TASK: From the data that follows, print exactly the lines starting at the one containing "Statistiques (225, 88)" and ending at the one containing "Kontakt (364, 2400)"; include both of them and nothing more.

STORED DATA:
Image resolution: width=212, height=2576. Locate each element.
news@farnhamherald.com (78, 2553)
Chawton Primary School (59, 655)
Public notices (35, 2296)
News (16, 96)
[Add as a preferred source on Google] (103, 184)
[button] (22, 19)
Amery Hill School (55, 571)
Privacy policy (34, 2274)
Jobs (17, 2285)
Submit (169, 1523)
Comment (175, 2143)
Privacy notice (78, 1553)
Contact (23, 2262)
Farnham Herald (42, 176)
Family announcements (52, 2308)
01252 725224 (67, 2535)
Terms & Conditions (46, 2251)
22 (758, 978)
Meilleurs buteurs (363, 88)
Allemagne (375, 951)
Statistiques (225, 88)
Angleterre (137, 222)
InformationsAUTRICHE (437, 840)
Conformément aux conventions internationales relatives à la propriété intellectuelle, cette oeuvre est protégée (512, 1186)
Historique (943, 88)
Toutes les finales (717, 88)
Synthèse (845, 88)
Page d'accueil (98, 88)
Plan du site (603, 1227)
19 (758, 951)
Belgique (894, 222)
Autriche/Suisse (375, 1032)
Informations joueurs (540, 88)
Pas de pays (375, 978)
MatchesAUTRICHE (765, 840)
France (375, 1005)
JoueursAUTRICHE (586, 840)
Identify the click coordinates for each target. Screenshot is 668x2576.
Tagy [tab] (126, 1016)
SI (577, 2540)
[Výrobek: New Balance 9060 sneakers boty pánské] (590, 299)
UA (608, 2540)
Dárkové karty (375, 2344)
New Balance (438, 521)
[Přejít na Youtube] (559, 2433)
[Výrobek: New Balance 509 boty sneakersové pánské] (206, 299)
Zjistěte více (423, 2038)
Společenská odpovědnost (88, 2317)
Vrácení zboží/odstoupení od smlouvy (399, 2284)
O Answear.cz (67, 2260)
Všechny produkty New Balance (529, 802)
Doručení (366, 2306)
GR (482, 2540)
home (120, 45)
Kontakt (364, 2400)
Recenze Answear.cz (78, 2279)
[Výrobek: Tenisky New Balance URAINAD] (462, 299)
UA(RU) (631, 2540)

EXERCISE ANSWER:
Statistiques (225, 88)
Angleterre (137, 222)
InformationsAUTRICHE (437, 840)
Conformément aux conventions internationales relatives à la propriété intellectuelle, cette oeuvre est protégée (512, 1186)
Historique (943, 88)
Toutes les finales (717, 88)
Synthèse (845, 88)
Page d'accueil (98, 88)
Plan du site (603, 1227)
19 (758, 951)
Belgique (894, 222)
Autriche/Suisse (375, 1032)
Informations joueurs (540, 88)
Pas de pays (375, 978)
MatchesAUTRICHE (765, 840)
France (375, 1005)
JoueursAUTRICHE (586, 840)
Identify the click coordinates for each target. Screenshot is 668x2576.
Tagy [tab] (126, 1016)
SI (577, 2540)
[Výrobek: New Balance 9060 sneakers boty pánské] (590, 299)
UA (608, 2540)
Dárkové karty (375, 2344)
New Balance (438, 521)
[Přejít na Youtube] (559, 2433)
[Výrobek: New Balance 509 boty sneakersové pánské] (206, 299)
Zjistěte více (423, 2038)
Společenská odpovědnost (88, 2317)
Vrácení zboží/odstoupení od smlouvy (399, 2284)
O Answear.cz (67, 2260)
Všechny produkty New Balance (529, 802)
Doručení (366, 2306)
GR (482, 2540)
home (120, 45)
Kontakt (364, 2400)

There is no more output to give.